***** Study material *****

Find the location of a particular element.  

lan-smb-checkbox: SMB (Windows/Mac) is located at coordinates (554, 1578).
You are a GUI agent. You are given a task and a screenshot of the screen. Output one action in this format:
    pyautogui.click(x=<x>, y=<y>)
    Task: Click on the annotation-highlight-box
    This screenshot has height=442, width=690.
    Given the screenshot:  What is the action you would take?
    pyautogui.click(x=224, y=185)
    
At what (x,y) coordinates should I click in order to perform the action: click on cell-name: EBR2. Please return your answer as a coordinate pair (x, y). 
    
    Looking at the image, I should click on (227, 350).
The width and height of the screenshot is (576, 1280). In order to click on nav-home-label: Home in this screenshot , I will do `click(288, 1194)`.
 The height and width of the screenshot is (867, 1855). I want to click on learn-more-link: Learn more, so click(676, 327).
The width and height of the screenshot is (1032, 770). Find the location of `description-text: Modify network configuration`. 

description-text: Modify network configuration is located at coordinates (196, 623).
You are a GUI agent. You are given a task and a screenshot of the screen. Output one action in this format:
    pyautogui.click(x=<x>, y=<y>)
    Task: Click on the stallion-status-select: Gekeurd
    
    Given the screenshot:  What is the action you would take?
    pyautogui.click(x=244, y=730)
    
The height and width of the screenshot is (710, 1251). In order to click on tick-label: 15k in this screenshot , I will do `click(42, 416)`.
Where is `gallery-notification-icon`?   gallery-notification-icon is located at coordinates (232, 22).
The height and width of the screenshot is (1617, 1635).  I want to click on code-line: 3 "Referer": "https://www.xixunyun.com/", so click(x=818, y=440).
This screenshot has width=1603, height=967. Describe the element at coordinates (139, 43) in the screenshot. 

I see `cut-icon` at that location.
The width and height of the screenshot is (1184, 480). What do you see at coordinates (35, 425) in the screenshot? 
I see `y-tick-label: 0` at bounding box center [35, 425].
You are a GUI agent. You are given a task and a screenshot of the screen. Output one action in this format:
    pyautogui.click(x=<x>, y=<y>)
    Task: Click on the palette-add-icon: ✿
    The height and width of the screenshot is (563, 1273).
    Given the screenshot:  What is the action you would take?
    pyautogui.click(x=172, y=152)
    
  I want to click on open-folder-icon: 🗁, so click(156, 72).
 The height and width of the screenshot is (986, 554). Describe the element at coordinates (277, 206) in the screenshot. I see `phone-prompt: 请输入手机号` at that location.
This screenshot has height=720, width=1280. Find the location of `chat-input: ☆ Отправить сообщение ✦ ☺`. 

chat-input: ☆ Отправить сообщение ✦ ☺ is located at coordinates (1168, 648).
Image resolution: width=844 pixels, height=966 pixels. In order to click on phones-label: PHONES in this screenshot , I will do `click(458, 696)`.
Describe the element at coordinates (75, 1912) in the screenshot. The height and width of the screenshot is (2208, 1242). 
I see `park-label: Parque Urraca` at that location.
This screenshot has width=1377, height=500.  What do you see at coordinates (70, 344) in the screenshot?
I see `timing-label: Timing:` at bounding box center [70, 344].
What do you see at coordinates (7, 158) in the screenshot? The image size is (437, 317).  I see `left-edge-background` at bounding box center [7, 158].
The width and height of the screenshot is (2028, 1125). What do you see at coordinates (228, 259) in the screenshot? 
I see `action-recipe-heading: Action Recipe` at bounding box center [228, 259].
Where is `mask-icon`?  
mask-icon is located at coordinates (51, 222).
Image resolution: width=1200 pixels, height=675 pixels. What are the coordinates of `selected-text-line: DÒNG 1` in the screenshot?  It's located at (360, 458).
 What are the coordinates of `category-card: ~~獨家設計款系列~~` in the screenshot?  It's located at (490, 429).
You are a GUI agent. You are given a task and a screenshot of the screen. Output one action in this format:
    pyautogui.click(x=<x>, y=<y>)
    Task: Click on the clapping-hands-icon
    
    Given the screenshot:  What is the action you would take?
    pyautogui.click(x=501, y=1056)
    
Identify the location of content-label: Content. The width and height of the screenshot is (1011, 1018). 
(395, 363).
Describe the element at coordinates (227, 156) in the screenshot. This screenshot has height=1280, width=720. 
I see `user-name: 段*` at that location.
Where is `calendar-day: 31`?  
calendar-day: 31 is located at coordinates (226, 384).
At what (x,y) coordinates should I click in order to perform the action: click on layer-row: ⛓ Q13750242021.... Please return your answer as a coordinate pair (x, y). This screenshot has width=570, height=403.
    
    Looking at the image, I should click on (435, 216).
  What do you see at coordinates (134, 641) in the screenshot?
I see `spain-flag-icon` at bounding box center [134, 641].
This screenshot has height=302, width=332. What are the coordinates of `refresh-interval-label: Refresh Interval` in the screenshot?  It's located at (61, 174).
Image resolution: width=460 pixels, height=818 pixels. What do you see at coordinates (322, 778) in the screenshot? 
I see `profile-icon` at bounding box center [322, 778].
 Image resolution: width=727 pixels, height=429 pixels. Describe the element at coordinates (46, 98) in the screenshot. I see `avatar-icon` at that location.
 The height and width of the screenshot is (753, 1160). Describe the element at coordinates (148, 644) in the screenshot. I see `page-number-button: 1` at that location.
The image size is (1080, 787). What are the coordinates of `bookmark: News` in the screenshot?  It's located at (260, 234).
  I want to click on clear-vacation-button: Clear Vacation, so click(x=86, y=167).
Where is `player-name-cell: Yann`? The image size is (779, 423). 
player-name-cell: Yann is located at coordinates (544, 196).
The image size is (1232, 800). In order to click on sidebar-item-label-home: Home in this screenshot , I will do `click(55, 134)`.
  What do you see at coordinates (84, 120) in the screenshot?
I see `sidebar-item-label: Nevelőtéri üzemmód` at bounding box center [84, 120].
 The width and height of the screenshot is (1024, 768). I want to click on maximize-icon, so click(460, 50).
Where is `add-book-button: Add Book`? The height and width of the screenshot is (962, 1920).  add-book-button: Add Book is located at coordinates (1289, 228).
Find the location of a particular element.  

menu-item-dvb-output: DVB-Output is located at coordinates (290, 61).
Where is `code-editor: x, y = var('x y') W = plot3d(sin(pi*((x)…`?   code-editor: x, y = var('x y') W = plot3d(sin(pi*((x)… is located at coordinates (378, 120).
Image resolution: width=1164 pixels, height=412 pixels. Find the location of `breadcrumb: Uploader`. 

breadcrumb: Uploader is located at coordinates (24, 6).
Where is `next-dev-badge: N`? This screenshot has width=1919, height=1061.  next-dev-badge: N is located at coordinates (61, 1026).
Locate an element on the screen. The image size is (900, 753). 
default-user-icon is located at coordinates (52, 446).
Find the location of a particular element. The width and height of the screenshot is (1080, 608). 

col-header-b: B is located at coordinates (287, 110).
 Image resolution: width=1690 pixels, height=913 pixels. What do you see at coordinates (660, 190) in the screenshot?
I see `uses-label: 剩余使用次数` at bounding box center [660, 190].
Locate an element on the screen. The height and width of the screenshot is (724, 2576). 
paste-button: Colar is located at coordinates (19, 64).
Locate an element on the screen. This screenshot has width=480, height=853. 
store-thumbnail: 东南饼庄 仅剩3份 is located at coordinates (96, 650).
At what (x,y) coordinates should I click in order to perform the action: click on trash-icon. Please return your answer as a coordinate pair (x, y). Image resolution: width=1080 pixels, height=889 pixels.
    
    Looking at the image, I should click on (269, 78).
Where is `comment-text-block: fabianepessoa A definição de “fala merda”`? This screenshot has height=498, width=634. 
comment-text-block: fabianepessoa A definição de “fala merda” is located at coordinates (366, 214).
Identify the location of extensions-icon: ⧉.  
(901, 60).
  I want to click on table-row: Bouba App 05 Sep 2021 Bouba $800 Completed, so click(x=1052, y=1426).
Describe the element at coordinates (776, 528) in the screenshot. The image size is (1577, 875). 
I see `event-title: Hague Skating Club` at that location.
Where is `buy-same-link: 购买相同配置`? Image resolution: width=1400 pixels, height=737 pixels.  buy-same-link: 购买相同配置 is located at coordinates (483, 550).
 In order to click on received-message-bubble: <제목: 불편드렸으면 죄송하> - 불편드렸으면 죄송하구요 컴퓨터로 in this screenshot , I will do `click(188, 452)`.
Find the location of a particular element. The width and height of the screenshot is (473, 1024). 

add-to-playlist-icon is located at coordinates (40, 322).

*****

→ **Work to be completed**
Copy out everything from the line containing "Locate an element on the screen. This" down to the end of the data above, reproducing each line without change.

→ **Written response**
Locate an element on the screen. This screenshot has width=480, height=853. 
store-thumbnail: 东南饼庄 仅剩3份 is located at coordinates (96, 650).
At what (x,y) coordinates should I click in order to perform the action: click on trash-icon. Please return your answer as a coordinate pair (x, y). Image resolution: width=1080 pixels, height=889 pixels.
    
    Looking at the image, I should click on (269, 78).
Where is `comment-text-block: fabianepessoa A definição de “fala merda”`? This screenshot has height=498, width=634. 
comment-text-block: fabianepessoa A definição de “fala merda” is located at coordinates (366, 214).
Identify the location of extensions-icon: ⧉.  
(901, 60).
  I want to click on table-row: Bouba App 05 Sep 2021 Bouba $800 Completed, so click(x=1052, y=1426).
Describe the element at coordinates (776, 528) in the screenshot. The image size is (1577, 875). 
I see `event-title: Hague Skating Club` at that location.
Where is `buy-same-link: 购买相同配置`? Image resolution: width=1400 pixels, height=737 pixels.  buy-same-link: 购买相同配置 is located at coordinates (483, 550).
 In order to click on received-message-bubble: <제목: 불편드렸으면 죄송하> - 불편드렸으면 죄송하구요 컴퓨터로 in this screenshot , I will do `click(188, 452)`.
Find the location of a particular element. The width and height of the screenshot is (473, 1024). 

add-to-playlist-icon is located at coordinates (40, 322).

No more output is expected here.